It’s been over a day since the king took my burdens into his own hands, and now as I stand in the window of my room in the palace, I can feel something inside of me. It bubbles and percolates. It grows and swells. And it scares me more than any of Dominic’s warnings. There’s a tiny voice in the back of my head whispering that we are in the endgame of a two-hundred-year-old chess match.
I might still get a happy ending, the little voice says, but I’d give anything to quiet it, because I learned a long time ago that as soon as I want something—as soon as I dare to believe—that’s when I get hurt.
“Well, isn’t that a pretty sight?”
The maid is at my door, closing it behind her. The long blue gown is draped across her outstretched arms. I want to tell her it’s too pretty, too perfect and stately and royal. I want to tell her to take it back and leave me up here in my tower, where nothing can possibly hurt me, much less my own foolish expectations.
But it’s too late for that.
Because that’s the thing about hope—you can never kill it yourself.
“Are you excited for the party, Your Highness?”
“I’m not—” I start to correct her, then stop myself. She doesn’t want to hear me explain yet again that I’m not really a princess, that I don’t really belong here. So I save my breath.
“Yes,” I say instead, terrified to realize that it’s true. “I think I am.”
I expect the young woman to smile back, to be happy at this. But it’s like a cloud is passing across her face.
“I know you saw the king yesterday.”
It sounds like an accusation, like I’ve done something wrong. I can just imagine the Society briefing their spies and setting their traps, wondering if it’s time to maybe get rid of me once and for all.
“Yeah,” I shoot back. “I did. And you can tell your … sisters … that I’ll speak with whomever I please. I took their bargain. I’m here. And that’s the last order I’m going to take.”
The maid’s smile is completely gone now. Her last words are a warning. “It would be a mistake to trust the wrong people.”
She doesn’t speak again as she helps me dress and does my hair. Carefully, she paints my face with makeup, covers my lips with something sticky and super pink.
I must look like a girl—I might even look like a princess, because an hour later there’s a knock on the door, and I open it to find the prince standing in the hallway. He looks at me for a long time, staring, before he actually says, “Wow.”
“Wow what?” I ask.
“You look nice.”
He sounds so surprised that I suppose I could be insulted, but I’m not. That’s the thing about hope. It affects you in the most unexpected ways. I’m too optimistic to be hurt by insults. Even by compliments. Even by future kings.
Thomas rocks back on his heels and runs a hand through his hair. “I came to see if you wanted to go down together. My mom said I should ask.”
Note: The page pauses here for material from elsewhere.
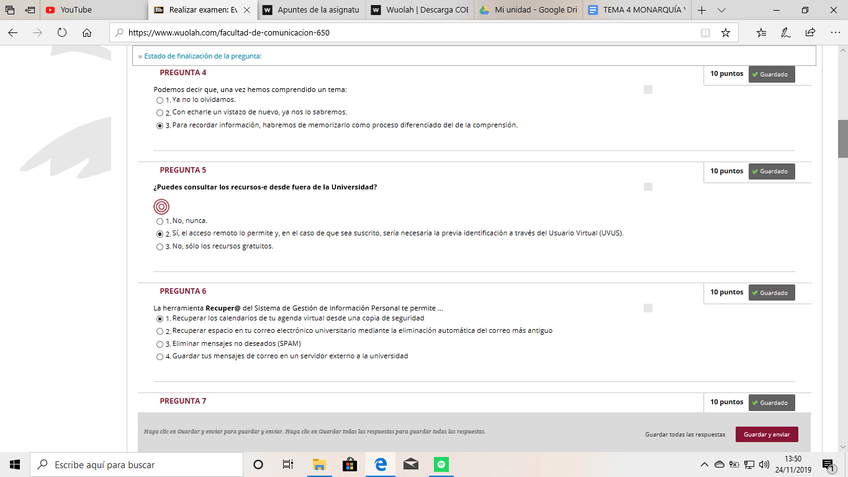
Task: Open Microsoft Store from the taskbar
Action: [349, 465]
“Okay,” I say, trying to read Thomas’s eyes. Is he afraid of his mother? Mad at her? Does he understand that someone wanted me dead, and apparently it isn’t the king? If he knows his mother is a killer, I can’t decide, and I don’t want to be the one to tell him.
“I would have asked anyway, you know,” Thomas says. “I’m not here because of her. But she did ask.”
I can imagine Ann’s train of thought. It would make for great optics, the sight of me walking in on the future king’s arm. It would plant the seed, start the talk.
But that’s not why Thomas is holding his arm out for me. It certainly isn’t why I take it.
We’re quiet as the prince leads me through the halls. When I try to start down the main corridor in the center of the palace, he tugs me in another direction.
He cocks an eyebrow. “Shortcut.”
The hall is narrower here, less busy. “I was just thinking that I might make it all day without getting lost in this place.”
He laughs. “I promise not to get us too lost.”
“That’s okay,” I say. “I trust you.”
I’m not just talking about the mazelike halls, and I know the prince can tell. I’m shocked to realize that it’s even true. I do trust him. And I trust the king. I only wish I could trust the future.
“I met your mom once.”
Thomas’s words come out of the blue, and I can’t help myself: They stop me.
“What?”
“I met her,” he says again. “It was a few years ago. She came to see my mom. I remember it because … well … not many people come to see my mom.”
I know what he means. The palace is huge and crowded. And lonely. My friends haven’t been to see me once since I moved in. Not even Rosie has stormed the gates. They have their reasons—good ones, I’m sure. But it’s easy to imagine that after a few years inside these walls I might not have many friends left outside of them. I tremble to think that, someday, I might end up just like Ann.
“Anyway, that afternoon I found your mom wandering around the corridors but laughing about it. She’d been wandering for almost an hour,” Thomas tells me with a smile. “She’d gotten turned around, too.”
It’s one more thing my mother and I have in common, I guess. We both came here and lost our way. I don’t let myself think about the rest of it: about how easily that can be a person’s downfall.